Re: [MeeGo-dev] D-Bus APIs on QML

2011-05-15 Thread Tom Swindell


- Original message -
 I would suspect that QML only is not a great start; while QML is great 
 for writing some very basic apps once you want something fancy you 
 very likely end up doing C++ work
 

Yes, I completely agree. Otoh, the fact is a lot of potential developers seem 
to think that they can use pure QML to build their apps. I'm hoping one day 
that QML through the community creating plugins etc will make QML much more 
useful, maybe someone should think about setting up something like cpan or 
rubygems for QML C++ plugins. Best to think of these things now rather than 
rush it later.
___
MeeGo-dev mailing list
MeeGo-dev@meego.com
http://lists.meego.com/listinfo/meego-dev
http://wiki.meego.com/Mailing_list_guidelines

Re: [MeeGo-dev] MeeGo vs Harmattan; Tablet vs Handset - (was: Re: Qt/QML or Meego Touch Framework?)

2011-05-03 Thread Tom Swindell
  Though I agree with most of what you're saying, I think a lot of app
developers, at least the professional kind, will probably end up using
pure QML based UXs tailored to their apps. MeeGo/Qt/Harmatten Components
I suppose give certain developers/applications the ability to camouflage
themselves into the UX, which is indeed a good thing, and, if this is
only really happening on the QML layer, then it's arguably not a huge
deal as it should just be the thin UX layer on top of the proper
application code, whether in Python, JavaScript or Qt/C++, etc.
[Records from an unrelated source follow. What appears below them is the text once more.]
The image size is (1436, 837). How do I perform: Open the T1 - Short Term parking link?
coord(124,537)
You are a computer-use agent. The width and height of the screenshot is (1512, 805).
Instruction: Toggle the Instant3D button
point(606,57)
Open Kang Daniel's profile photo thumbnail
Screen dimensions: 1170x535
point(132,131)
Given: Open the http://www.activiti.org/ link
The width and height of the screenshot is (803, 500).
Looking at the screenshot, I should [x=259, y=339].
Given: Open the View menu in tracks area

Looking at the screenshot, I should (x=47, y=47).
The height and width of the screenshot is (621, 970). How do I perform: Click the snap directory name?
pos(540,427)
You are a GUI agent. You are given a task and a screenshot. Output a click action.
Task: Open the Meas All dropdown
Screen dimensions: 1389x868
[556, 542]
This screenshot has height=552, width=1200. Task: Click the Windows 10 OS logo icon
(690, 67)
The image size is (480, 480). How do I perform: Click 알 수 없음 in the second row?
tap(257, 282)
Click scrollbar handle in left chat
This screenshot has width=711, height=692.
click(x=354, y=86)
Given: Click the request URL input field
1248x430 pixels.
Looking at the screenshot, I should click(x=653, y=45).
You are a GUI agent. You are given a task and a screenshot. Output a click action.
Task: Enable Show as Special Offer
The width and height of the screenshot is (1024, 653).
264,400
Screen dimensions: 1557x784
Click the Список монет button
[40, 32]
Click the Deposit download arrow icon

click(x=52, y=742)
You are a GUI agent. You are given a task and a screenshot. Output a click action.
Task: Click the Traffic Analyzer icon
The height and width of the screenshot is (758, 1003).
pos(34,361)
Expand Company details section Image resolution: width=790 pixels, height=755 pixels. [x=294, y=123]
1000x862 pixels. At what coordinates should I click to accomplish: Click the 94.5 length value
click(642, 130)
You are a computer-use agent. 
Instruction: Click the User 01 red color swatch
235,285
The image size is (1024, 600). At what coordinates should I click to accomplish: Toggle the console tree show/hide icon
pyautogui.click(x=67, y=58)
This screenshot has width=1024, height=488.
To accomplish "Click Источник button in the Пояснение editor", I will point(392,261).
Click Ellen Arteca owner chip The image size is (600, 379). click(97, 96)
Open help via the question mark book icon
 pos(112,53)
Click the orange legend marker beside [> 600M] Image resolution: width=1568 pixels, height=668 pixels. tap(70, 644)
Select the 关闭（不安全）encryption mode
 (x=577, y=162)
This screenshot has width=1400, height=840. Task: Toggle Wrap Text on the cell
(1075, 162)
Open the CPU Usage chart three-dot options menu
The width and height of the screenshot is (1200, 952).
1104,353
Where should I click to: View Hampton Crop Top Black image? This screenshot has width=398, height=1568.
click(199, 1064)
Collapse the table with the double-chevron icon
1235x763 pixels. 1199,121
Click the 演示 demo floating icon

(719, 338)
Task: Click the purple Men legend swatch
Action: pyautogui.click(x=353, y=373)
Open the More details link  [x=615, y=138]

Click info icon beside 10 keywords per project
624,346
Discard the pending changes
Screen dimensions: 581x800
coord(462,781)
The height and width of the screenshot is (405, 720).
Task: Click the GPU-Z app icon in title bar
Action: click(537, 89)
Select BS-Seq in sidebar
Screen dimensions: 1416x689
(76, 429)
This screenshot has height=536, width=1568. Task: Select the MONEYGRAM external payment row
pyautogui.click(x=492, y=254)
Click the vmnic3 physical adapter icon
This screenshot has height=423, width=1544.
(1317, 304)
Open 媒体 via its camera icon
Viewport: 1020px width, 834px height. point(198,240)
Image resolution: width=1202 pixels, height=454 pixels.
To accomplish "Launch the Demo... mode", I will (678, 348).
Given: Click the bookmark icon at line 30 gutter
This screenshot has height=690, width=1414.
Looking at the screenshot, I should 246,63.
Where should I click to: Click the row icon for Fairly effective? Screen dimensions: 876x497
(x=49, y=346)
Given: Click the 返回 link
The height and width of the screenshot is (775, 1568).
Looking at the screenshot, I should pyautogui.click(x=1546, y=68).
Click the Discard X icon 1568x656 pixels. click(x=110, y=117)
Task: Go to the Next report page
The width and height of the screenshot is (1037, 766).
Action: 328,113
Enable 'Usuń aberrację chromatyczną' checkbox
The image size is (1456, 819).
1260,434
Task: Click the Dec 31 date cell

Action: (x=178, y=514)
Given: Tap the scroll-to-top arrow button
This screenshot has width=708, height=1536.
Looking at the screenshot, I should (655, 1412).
  I think from my perspective, I'd probably be writing several QML UXs
for my apps anyway, one for tablets (large screen) and another for
handsets, the main reason being, though a perfect UX designed in QML
could be scalable across all screen dimensions. Separating the paradigms
into seperate QML UX profiles is just a lot simpler and probably a lot
less of a time investment.

  That being said, Qt Components  MeeGo UX Components should really be
combined, and I hope they do. As I understand it Harmatten UX and MeeGo
Touch UX are essentially the same thing. It's just the recent MeeGo UX
Components have nothing to do with MTF, this will make theming double
the effort, where as using Qt Components, which should be using
MTF/Harmatten theming, means that 1.2 MeeGo is at least compatible with
Harmatten if Qt Components is used ...

But yeah .. Very confusing :(

On Tue, 2011-05-03 at 13:23 +0100, Robin Burchell wrote:
 On 03/05/11 09:21, kate.alh...@nokia.com wrote:
  Yes, they are in Harmattan. Does they have real-world use just depends 
  that do you like offer optimum user
  experience for certain class of devices. Intel components offers best match 
  with Intel's tablet UX,
  Harmattan components offer best user experience for handset.
 
 Without going into details of just how wrong I think this is, a short 
 version of my opinion is: if you think that further fracturing a 
 currently fledgling and immature developer community into arbitrary 
 device categories after the last ~5 year's worth of disasters of 
 rewrites and fragmentation is a good approach, we'll have to agree to 
 disagree.
 
 I don't think hobbyists will be too happy to find out they have to 
 rewrite the basics for every seperate device, either, given that is the 
 #1 thing I hear Android developers complaining about. The 
 netbook/handset/* differences certainly haven't done much except to 
 confuse people, from my time watching #meego/forums/mailing lists.
 
 When you already have less appeal to developers, the last thing you want 
 to do is to make it harder for them to write applications for you. And 
 you want it easy to write applications that target a lot of devices. 
 It's utter insanity to want to fragment what was finally starting to 
 become a coherent and appealing developer story.
 
 --
 Robin Burchell
 http://rburchell.com
 ___
 MeeGo-dev mailing list
 MeeGo-dev@meego.com
 http://lists.meego.com/listinfo/meego-dev
 http://wiki.meego.com/Mailing_list_guidelines


___
MeeGo-dev mailing list
MeeGo-dev@meego.com
http://lists.meego.com/listinfo/meego-dev
http://wiki.meego.com/Mailing_list_guidelines


Re: [MeeGo-dev] Qt/QML or Meego Touch Framework?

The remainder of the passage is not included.